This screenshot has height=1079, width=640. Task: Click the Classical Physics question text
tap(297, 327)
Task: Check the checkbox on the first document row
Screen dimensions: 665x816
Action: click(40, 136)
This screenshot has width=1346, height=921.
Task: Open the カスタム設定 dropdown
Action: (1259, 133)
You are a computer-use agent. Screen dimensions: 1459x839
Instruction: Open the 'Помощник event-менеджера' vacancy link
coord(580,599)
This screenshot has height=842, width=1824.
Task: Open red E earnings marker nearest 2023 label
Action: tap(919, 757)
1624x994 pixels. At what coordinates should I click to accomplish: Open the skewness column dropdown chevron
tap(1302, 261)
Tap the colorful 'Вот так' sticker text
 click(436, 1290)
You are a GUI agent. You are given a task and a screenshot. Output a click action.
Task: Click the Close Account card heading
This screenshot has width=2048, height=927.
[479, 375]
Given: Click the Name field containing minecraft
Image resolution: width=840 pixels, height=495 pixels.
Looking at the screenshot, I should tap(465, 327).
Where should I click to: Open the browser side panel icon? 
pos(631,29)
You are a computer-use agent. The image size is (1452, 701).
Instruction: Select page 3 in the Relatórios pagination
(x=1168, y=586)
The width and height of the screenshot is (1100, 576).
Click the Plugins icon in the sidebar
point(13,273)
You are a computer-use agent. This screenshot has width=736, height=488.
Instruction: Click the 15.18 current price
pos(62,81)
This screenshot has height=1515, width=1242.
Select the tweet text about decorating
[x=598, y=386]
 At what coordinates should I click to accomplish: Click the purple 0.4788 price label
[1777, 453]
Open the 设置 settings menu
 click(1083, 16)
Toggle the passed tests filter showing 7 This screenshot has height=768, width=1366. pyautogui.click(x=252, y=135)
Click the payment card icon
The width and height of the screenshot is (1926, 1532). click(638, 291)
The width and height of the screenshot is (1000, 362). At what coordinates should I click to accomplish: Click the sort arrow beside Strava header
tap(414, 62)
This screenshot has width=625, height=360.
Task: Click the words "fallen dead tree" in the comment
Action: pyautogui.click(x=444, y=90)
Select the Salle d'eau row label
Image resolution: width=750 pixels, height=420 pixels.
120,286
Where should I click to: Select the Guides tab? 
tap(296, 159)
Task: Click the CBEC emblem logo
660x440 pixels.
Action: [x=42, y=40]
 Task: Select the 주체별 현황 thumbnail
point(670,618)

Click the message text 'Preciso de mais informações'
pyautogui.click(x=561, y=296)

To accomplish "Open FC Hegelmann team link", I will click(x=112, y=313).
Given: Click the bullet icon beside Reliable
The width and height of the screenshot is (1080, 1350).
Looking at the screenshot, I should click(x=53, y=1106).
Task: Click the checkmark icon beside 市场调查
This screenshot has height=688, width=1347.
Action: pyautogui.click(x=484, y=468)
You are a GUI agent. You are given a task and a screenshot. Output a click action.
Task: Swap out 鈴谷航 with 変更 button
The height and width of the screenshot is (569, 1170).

→ What you need to do:
All of the material must be written out again without any change.

→ Response to the task:
This screenshot has height=1079, width=640. Task: Click the Classical Physics question text
tap(297, 327)
Task: Check the checkbox on the first document row
Screen dimensions: 665x816
Action: click(40, 136)
This screenshot has width=1346, height=921.
Task: Open the カスタム設定 dropdown
Action: (1259, 133)
You are a computer-use agent. Screen dimensions: 1459x839
Instruction: Open the 'Помощник event-менеджера' vacancy link
coord(580,599)
This screenshot has height=842, width=1824.
Task: Open red E earnings marker nearest 2023 label
Action: tap(919, 757)
1624x994 pixels. At what coordinates should I click to accomplish: Open the skewness column dropdown chevron
tap(1302, 261)
Tap the colorful 'Вот так' sticker text
 click(436, 1290)
You are a GUI agent. You are given a task and a screenshot. Output a click action.
Task: Click the Close Account card heading
This screenshot has width=2048, height=927.
[479, 375]
Given: Click the Name field containing minecraft
Image resolution: width=840 pixels, height=495 pixels.
Looking at the screenshot, I should tap(465, 327).
Where should I click to: Open the browser side panel icon? 
pos(631,29)
You are a computer-use agent. The image size is (1452, 701).
Instruction: Select page 3 in the Relatórios pagination
(x=1168, y=586)
The width and height of the screenshot is (1100, 576).
Click the Plugins icon in the sidebar
point(13,273)
You are a computer-use agent. This screenshot has width=736, height=488.
Instruction: Click the 15.18 current price
pos(62,81)
This screenshot has height=1515, width=1242.
Select the tweet text about decorating
[x=598, y=386]
 At what coordinates should I click to accomplish: Click the purple 0.4788 price label
[1777, 453]
Open the 设置 settings menu
 click(1083, 16)
Toggle the passed tests filter showing 7 This screenshot has height=768, width=1366. pyautogui.click(x=252, y=135)
Click the payment card icon
The width and height of the screenshot is (1926, 1532). click(638, 291)
The width and height of the screenshot is (1000, 362). At what coordinates should I click to accomplish: Click the sort arrow beside Strava header
tap(414, 62)
This screenshot has width=625, height=360.
Task: Click the words "fallen dead tree" in the comment
Action: pyautogui.click(x=444, y=90)
Select the Salle d'eau row label
Image resolution: width=750 pixels, height=420 pixels.
120,286
Where should I click to: Select the Guides tab? 
tap(296, 159)
Task: Click the CBEC emblem logo
660x440 pixels.
Action: [x=42, y=40]
 Task: Select the 주체별 현황 thumbnail
point(670,618)

Click the message text 'Preciso de mais informações'
pyautogui.click(x=561, y=296)

To accomplish "Open FC Hegelmann team link", I will click(x=112, y=313).
Given: Click the bullet icon beside Reliable
The width and height of the screenshot is (1080, 1350).
Looking at the screenshot, I should click(x=53, y=1106).
Task: Click the checkmark icon beside 市场调查
This screenshot has height=688, width=1347.
Action: pyautogui.click(x=484, y=468)
You are a GUI agent. You are given a task and a screenshot. Output a click action.
Task: Swap out 鈴谷航 with 変更 button
The height and width of the screenshot is (569, 1170).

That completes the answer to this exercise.